= Page extract =
# # # # #
Forge Side (Ger yr Efail) was the site of an ironworks started in 1836. The development was soon abandoned, but resumed in 1859. A settlement of houses was built for the workers.

The rows of workers' cottages, a chapel, and a few other buildings are all that remain. The small village is 0.5 miles south-west of Blaenavon 0.5 miles south-east of Big Pit, and is in the community of Blaenavon, in the north of Torfaen county borough, in South east Wales.

==Development==

The Blaenavon Iron and Coal Company was formed in 1836, and purchased the Blaenavon Ironworks. The new managing director, James Ashwell, started to build a new ironworks, to be called Forgeside, on a pocket of freehold land, so that the new company would be free of the rents, royalties, and insecurity of the leasehold of the old ironworks. Foundations were built for blast furnaces, forges and rolling mills.

Within a few years there was a downturn in the industry, Ashwell was forced to resign in 1841, and the new works abandoned. Building eventually resumed when the puddling forge was opened in 1859 and engines for the rolling mills were bought in 1860.
# # # # #
= Parts of the exercise =
**A.** In the Forge Side extract, who was the managing director who started building the new ironworks?
**B.** Say whether each statement agrees with the Forge Side extract, and quote the words that decide it: (i) Ashwell resigned in 1841. (ii) The puddling forge opened in 1860. (iii) Forge Side lies north-east of Blaenavon.
**C.** Copy word for word the part of the Forge Side extract starting at "The Blaenavon Iron and" and ending at "and rolling mills.".
The listing comes from a different source than the Forge Side extract.

= Extracted entries =
# # # # #
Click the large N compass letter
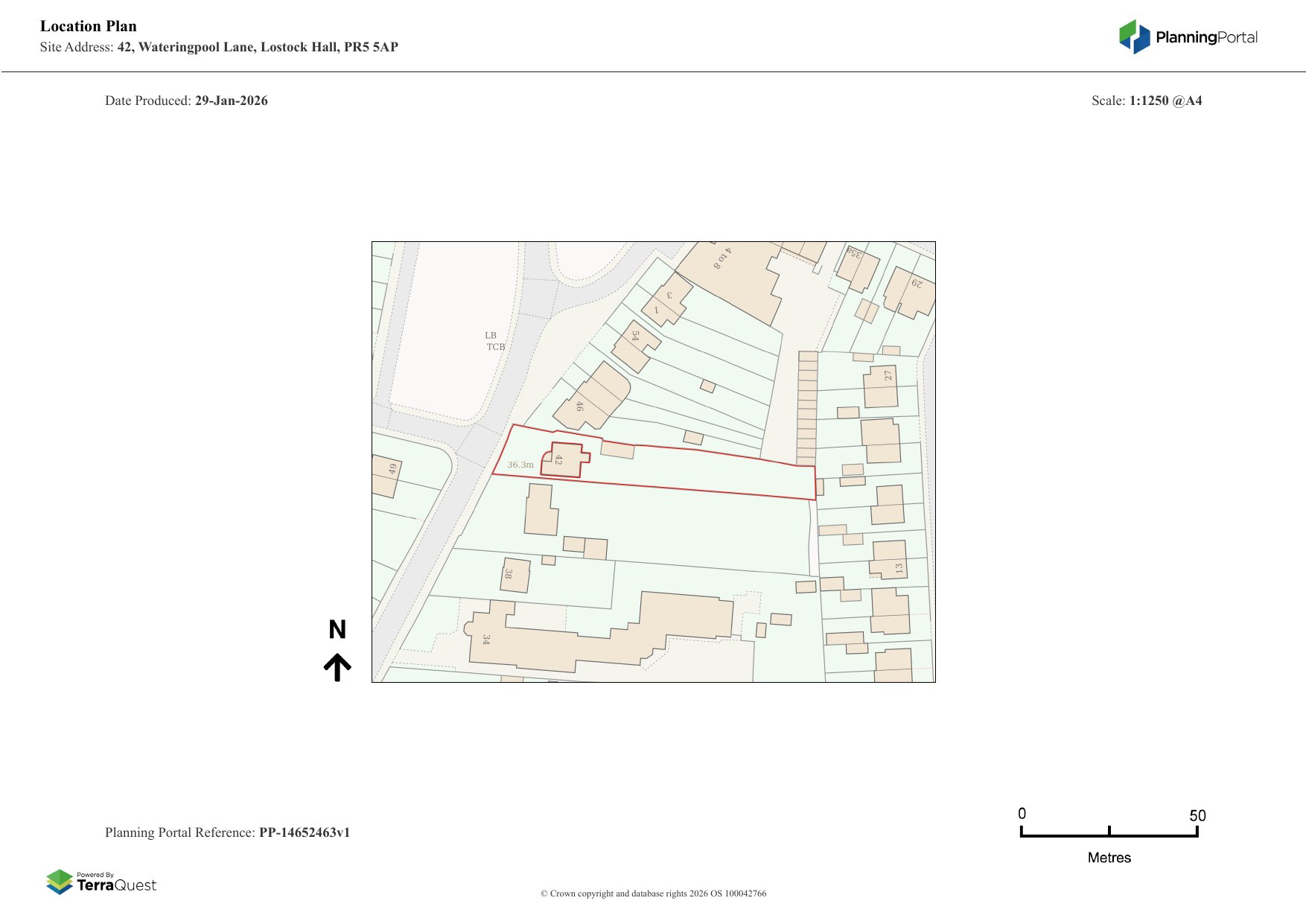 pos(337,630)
# # # # #
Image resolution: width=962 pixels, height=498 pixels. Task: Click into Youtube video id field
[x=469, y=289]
# # # # #
= Solution set =
**A.** James Ashwell

**B.**
(i) Yes: "Ashwell was forced to resign in 1841"
(ii) No: "the puddling forge was opened in 1859"
(iii) No: "0.5 miles south-west of Blaenavon"

**C.**
The Blaenavon Iron and Coal Company was formed in 1836, and purchased the Blaenavon Ironworks. The new managing director, James Ashwell, started to build a new ironworks, to be called Forgeside, on a pocket of freehold land, so that the new company would be free of the rents, royalties, and insecurity of the leasehold of the old ironworks. Foundations were built for blast furnaces, forges and rolling mills.